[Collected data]
......
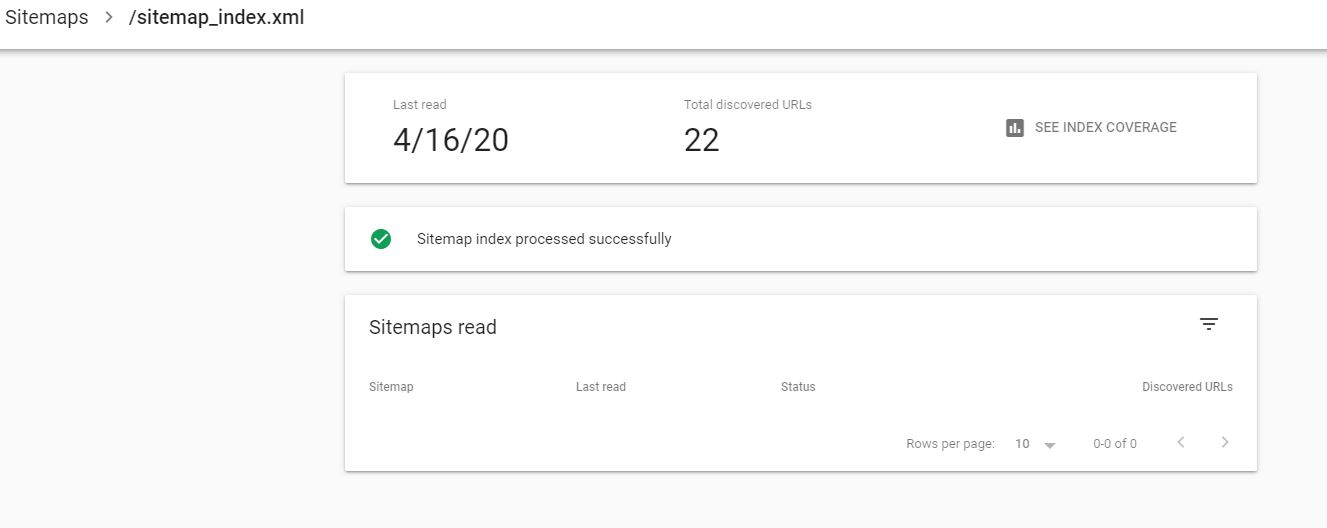The width and height of the screenshot is (1327, 528).
Task: Sort by the Status column header
Action: click(x=798, y=387)
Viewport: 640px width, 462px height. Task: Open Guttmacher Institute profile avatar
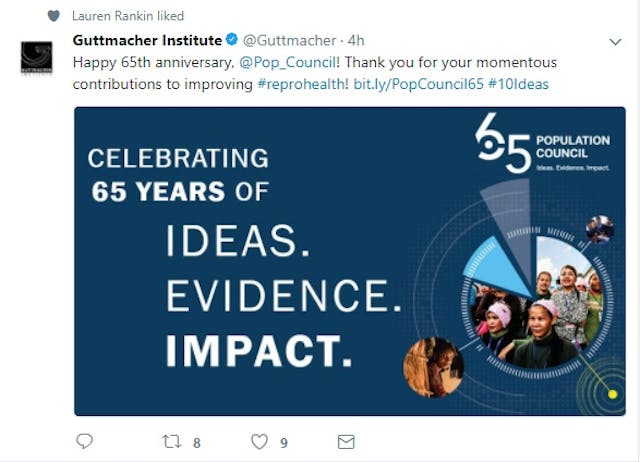37,58
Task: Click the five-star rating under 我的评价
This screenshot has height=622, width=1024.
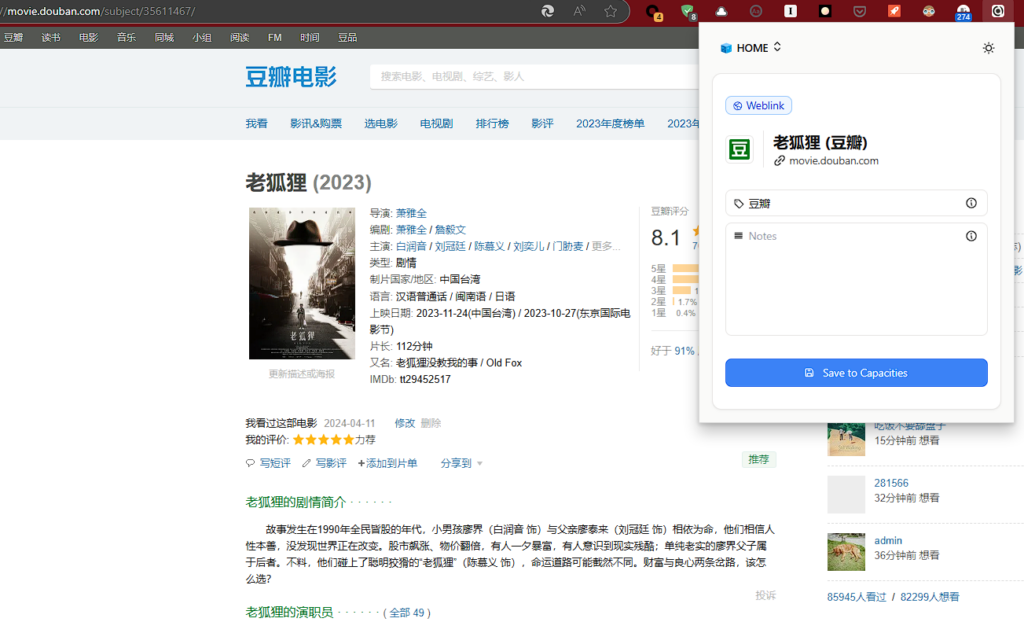Action: click(x=322, y=440)
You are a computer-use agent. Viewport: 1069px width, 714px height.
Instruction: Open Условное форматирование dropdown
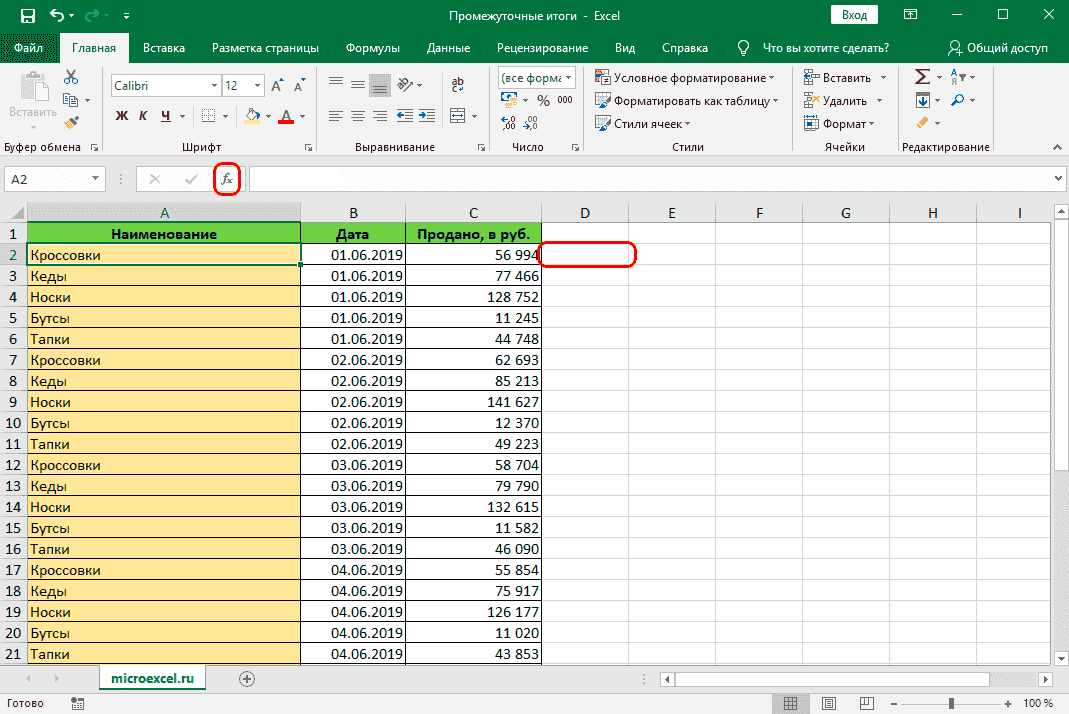pyautogui.click(x=686, y=77)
......
• _What to do_:
Before duplicating, set the pictures aside; then output exactly the lines from the one with "Instruction: Open Условное" through the end of the records, and only those.

• _Response box_:
Instruction: Open Условное форматирование dropdown
pyautogui.click(x=686, y=77)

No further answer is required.